> [What the exercise asks]:
Rewrite all of the records below as a numbered list, omitting any blank lines.

> [Extracted records]:

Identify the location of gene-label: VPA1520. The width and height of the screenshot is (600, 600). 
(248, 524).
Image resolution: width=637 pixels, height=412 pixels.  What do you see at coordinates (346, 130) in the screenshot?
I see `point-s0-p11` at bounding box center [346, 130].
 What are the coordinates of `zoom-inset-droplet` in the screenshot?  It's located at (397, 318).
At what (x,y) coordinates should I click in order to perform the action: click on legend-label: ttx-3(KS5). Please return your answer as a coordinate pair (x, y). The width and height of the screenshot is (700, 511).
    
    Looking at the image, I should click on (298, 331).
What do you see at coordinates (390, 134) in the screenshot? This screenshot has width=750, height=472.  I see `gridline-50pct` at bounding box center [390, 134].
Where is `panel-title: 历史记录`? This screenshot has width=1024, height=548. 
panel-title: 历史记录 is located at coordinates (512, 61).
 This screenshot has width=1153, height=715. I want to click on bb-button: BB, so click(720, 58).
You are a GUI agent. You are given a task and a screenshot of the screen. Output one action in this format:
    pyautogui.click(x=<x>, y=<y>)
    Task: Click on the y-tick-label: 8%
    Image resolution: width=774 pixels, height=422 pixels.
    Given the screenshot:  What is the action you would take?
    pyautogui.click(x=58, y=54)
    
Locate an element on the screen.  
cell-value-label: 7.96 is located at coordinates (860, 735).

> [Solution for this exercise]:
1. Identify the location of gene-label: VPA1520. The width and height of the screenshot is (600, 600). 
2. (248, 524).
3. Image resolution: width=637 pixels, height=412 pixels.  What do you see at coordinates (346, 130) in the screenshot?
4. I see `point-s0-p11` at bounding box center [346, 130].
5.  What are the coordinates of `zoom-inset-droplet` in the screenshot?  It's located at (397, 318).
6. At what (x,y) coordinates should I click in order to perform the action: click on legend-label: ttx-3(KS5). Please return your answer as a coordinate pair (x, y). The width and height of the screenshot is (700, 511).
7.     Looking at the image, I should click on (298, 331).
8. What do you see at coordinates (390, 134) in the screenshot? This screenshot has width=750, height=472.  I see `gridline-50pct` at bounding box center [390, 134].
9. Where is `panel-title: 历史记录`? This screenshot has width=1024, height=548. 
10. panel-title: 历史记录 is located at coordinates (512, 61).
11.  This screenshot has width=1153, height=715. I want to click on bb-button: BB, so click(720, 58).
12. You are a GUI agent. You are given a task and a screenshot of the screen. Output one action in this format:
13.     pyautogui.click(x=<x>, y=<y>)
14.     Task: Click on the y-tick-label: 8%
15.     Image resolution: width=774 pixels, height=422 pixels.
16.     Given the screenshot:  What is the action you would take?
17.     pyautogui.click(x=58, y=54)
18. Locate an element on the screen.  
19. cell-value-label: 7.96 is located at coordinates (860, 735).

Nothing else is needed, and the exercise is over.